This question: -What have you done?- could today be addressed to many governments, armies, and world leaders. The verse, originally written in ancient Hebrew, could well appear in Arabic, Russian, Ukrainian, Amharic, Pashto, or Tigrinya. In all the languages of the peoples who today suffer the horrors of war, blood still speaks. Because in most of today’s conflicts, it is brothers who confront one another, who kill each other, who dehumanize one another.
The conflict in Ukraine, triggered by Russia’s invasion in February 2022, has plunged the European continent into its worst armed confrontation since World War II. Millions have been displaced, tens of thousands have died, and devastation has touched both cities and souls. In this war, as in so many others, the main victims are civilians: children, the elderly, women—people who never bore arms but suffer the weight of decisions made far from their homes.
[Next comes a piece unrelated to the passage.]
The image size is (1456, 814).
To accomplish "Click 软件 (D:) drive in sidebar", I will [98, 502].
In the Middle East, the cyclical violence between Israel and Palestine reached a new tragic peak after the attack carried out by HAMAS on October 7, 2023. More than 1,200 people died that day in Israel, many of them civilians, in an act of barbarity that has been internationally condemned. The Israeli response, however, has caused a humanitarian catastrophe in Gaza, with tens of thousands of deaths, the majority also civilians, according to reports from the UN, Médecins Sans Frontières, and other independent organizations. The scale of the devastation raises urgent questions about proportionality, international law, and the ethics of a war that seems to be heading toward de facto annexation and the forced displacement of an entire population.
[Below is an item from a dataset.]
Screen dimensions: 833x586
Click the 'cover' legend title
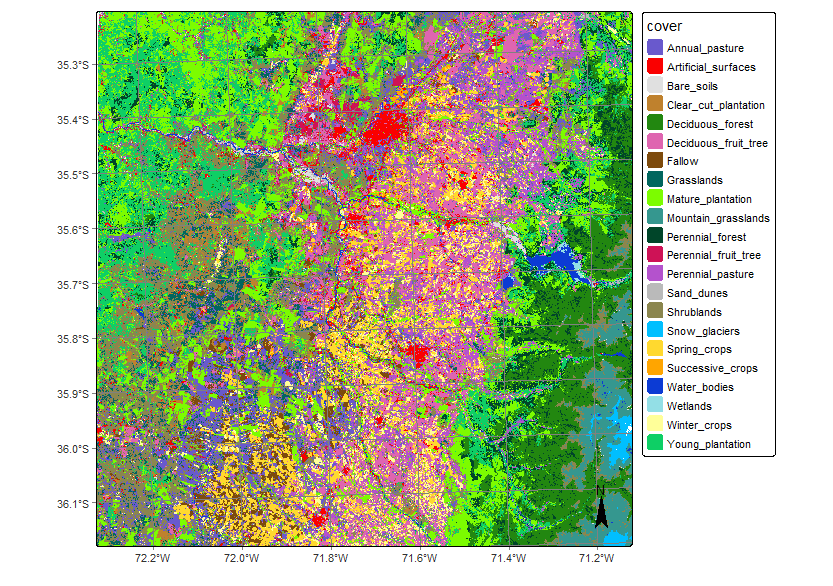point(664,25)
Behind this conflict lies a bitter paradox: the Jewish people, who for centuries have sustained the messianic hope of the return of the lost tribes of Israel, have not been able to recognize the Palestinian people as possible brothers. Even if the genealogical connection were untrue -a debated and largely irrelevant point- what is true is their shared belonging to the same land, to a common history, and to a shared destiny. Beyond religion, language, or ethnicity, what should unite is our common humanity. Suffering does not distinguish lineage or creed.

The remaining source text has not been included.